Board members and administrators will be on hand and a financial overview and future outlook will be presented. For more information, contact Terry Larson, Regional Board Secretary at 932-3103.

Soil and Composting class at Ka`u Farm School on Sunday, Feb. 26 at Earth Matters Farm on the corner of South Point Road and Kama`oa Road, 2 p.m. to 6 p.m. Special guests include Rep. Richard Creagan, Chair of the Agriculture Committee of the state House of Representatives and Melanie Willich, Director of the Young Farmers Program at Kohala Center. Free, sponsored by Kohala Center and Hawai`i Farmers Union United. Donations accepted. RSVP to kaufarmschool@gmail.com or call 808-721-6977.

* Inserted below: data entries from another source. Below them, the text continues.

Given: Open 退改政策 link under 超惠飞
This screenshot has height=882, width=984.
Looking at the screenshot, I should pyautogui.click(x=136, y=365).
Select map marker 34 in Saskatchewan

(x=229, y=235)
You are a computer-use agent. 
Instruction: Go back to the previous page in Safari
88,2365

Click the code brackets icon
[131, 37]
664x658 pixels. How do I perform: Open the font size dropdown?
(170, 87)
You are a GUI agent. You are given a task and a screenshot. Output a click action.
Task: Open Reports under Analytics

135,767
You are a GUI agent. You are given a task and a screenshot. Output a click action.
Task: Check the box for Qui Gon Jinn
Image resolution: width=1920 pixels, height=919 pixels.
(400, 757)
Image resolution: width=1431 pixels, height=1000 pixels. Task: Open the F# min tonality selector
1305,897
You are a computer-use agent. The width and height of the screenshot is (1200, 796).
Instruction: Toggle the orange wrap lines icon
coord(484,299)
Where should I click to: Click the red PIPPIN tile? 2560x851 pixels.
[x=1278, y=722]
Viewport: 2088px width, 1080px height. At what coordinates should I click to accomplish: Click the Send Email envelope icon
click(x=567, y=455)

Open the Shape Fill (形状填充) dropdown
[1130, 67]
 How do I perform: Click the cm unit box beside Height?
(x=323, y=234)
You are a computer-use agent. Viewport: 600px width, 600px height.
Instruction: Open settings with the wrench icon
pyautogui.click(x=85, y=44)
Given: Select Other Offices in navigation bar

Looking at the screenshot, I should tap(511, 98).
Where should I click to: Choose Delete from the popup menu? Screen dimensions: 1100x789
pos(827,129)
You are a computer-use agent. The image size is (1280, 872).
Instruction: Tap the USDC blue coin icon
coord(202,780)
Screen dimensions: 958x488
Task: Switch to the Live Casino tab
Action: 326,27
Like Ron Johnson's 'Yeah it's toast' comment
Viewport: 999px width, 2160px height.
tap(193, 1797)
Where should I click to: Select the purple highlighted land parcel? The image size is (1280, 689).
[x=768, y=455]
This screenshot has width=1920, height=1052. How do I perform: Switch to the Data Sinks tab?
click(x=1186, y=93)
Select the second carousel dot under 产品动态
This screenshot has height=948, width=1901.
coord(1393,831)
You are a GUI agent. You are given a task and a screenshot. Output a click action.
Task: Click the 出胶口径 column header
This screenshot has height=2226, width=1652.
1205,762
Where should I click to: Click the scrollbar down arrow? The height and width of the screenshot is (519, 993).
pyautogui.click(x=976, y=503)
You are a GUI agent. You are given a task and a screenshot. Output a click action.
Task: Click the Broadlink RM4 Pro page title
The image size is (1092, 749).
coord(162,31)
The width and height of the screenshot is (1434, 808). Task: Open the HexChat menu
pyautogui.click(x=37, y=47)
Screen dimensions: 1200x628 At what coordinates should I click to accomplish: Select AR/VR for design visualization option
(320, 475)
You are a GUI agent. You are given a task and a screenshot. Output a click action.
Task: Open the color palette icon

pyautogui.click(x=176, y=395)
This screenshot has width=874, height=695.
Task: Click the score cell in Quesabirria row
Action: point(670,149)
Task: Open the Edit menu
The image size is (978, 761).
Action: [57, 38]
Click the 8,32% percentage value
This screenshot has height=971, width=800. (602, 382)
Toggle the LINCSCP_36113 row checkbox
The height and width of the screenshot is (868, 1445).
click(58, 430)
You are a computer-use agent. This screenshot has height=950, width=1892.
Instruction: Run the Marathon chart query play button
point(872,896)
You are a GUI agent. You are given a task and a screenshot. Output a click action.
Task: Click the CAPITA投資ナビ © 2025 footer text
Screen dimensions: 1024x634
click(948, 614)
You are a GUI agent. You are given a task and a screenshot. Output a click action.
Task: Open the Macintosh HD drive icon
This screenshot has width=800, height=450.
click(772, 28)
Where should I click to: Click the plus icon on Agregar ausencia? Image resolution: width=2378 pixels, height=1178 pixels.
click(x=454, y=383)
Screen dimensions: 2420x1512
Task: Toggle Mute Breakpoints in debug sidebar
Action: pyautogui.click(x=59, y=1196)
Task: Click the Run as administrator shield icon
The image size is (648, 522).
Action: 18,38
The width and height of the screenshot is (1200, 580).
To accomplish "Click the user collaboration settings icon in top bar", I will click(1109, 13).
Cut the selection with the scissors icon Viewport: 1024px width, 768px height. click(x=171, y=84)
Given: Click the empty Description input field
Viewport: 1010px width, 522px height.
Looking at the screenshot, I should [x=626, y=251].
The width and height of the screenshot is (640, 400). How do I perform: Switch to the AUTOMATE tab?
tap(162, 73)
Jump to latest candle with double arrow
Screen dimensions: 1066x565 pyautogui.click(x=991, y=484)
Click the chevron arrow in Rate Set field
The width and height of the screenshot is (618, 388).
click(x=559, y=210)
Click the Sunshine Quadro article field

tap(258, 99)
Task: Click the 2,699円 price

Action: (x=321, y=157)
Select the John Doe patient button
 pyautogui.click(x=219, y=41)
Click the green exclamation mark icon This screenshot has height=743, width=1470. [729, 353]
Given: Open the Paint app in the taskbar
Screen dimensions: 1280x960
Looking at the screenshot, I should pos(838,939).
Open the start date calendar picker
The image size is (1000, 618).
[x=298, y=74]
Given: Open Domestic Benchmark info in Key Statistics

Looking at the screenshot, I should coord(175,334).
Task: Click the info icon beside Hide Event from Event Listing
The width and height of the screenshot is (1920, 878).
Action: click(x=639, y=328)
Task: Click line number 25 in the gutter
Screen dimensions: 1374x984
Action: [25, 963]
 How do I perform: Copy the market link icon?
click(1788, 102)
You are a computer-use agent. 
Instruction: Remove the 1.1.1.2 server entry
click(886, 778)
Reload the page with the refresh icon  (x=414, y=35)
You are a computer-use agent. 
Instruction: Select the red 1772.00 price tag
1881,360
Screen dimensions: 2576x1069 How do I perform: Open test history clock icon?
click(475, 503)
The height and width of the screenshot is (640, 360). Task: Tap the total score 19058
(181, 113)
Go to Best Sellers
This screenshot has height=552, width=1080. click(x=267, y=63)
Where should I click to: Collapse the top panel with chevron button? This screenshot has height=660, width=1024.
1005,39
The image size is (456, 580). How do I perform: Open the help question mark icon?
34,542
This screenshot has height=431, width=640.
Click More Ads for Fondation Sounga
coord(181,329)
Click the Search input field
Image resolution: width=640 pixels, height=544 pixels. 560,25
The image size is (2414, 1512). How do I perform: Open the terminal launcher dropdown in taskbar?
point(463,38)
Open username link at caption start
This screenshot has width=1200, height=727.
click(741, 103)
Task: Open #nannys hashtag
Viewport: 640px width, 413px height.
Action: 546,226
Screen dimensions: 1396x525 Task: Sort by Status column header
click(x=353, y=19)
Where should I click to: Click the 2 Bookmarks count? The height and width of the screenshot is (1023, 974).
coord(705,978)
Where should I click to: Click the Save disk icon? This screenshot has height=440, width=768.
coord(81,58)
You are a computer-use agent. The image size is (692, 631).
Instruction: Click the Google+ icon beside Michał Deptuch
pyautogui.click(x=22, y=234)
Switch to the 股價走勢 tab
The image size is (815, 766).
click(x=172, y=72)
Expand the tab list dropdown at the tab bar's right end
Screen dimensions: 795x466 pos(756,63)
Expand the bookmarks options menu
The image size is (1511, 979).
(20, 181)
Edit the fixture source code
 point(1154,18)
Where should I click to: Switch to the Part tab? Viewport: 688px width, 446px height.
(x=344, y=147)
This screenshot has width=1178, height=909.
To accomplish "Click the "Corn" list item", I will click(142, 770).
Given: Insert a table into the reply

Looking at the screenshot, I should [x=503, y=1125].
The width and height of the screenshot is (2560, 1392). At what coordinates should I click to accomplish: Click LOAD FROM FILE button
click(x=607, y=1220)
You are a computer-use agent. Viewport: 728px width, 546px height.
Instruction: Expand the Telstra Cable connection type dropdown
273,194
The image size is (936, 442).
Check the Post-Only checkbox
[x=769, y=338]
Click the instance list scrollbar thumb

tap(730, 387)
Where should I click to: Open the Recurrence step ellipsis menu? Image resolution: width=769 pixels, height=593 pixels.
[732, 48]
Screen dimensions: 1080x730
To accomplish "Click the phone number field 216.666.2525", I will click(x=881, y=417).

Love the Arts: Singin’ in the Rainforest, Sat, Feb 25, 5 – 9 p.m., Volcano Art Center in Volcano Village. The annual fundraiser features one-of-a-kind umbrellas painted by Hawai‘i Island artists. Fine wine, a luxurious gourmet buffet, spirited Hawaiian music and live and silent auctions. 967-8222

Palm Trail Hike, Sun, Feb 26, 9:30 a.m. – 12:30 p.m., Hawai‘i Volcanoes National Park’s Kahuku Unit. This free, moderately difficult 2.6-mile loop trail provides one of the best panoramic views Kahuku has to offer.

HOVE Road Maintenance board of directors meeting, Tue, Feb 28, 10 a.m., St. Jude’s Church. 929-9910

Ka‘ū Food Pantry, Tue, Feb 28, 11:30 a.m. – 1 p.m., St. Jude’s Episcopal Church in Ocean View.